** EXERCISE **
Return precisely the opening lines of the listing below, ending with the line that contains "Toggle the LOG".

** PROVIDED INFORMATION **
-------------------------

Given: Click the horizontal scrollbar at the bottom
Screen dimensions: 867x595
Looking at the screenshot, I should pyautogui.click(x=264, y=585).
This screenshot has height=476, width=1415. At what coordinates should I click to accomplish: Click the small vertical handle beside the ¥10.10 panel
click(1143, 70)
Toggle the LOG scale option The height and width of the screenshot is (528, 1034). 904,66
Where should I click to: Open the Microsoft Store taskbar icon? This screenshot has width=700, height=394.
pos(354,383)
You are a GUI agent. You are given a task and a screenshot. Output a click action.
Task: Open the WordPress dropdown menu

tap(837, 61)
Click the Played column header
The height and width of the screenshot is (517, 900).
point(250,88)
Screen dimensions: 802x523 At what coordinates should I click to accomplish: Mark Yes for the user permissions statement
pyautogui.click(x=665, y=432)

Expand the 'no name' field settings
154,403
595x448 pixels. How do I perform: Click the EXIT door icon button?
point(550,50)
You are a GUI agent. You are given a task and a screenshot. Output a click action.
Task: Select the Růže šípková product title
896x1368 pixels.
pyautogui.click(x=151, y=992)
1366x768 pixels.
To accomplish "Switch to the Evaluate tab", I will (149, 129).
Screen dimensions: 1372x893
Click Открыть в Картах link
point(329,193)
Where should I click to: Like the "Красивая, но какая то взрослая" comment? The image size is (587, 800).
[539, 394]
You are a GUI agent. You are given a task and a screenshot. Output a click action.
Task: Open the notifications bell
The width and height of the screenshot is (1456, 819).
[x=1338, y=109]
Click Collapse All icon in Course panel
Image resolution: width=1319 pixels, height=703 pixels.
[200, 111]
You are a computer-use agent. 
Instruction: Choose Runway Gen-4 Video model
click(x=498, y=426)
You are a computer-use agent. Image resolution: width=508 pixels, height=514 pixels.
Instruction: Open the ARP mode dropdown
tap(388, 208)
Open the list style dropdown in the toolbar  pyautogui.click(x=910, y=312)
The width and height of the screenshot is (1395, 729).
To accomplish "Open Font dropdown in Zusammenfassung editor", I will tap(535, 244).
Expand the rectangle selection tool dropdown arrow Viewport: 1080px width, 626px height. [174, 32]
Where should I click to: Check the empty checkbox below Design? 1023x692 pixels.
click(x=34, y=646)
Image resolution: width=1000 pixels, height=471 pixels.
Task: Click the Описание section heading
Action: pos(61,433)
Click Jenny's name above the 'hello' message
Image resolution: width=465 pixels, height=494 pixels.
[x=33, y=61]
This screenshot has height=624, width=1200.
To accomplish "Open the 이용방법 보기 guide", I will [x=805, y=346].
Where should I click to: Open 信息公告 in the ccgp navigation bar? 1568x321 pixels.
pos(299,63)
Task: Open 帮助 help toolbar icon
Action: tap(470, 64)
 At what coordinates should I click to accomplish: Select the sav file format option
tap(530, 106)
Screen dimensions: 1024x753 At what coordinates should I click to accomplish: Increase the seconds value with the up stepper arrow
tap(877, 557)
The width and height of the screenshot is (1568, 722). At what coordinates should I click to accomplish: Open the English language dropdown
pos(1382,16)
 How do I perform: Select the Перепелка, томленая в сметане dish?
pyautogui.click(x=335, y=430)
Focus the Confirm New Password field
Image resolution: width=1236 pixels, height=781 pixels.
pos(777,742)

-------------------------

** RESULT OF THE EXERCISE **
Given: Click the horizontal scrollbar at the bottom
Screen dimensions: 867x595
Looking at the screenshot, I should pyautogui.click(x=264, y=585).
This screenshot has height=476, width=1415. At what coordinates should I click to accomplish: Click the small vertical handle beside the ¥10.10 panel
click(1143, 70)
Toggle the LOG scale option The height and width of the screenshot is (528, 1034). 904,66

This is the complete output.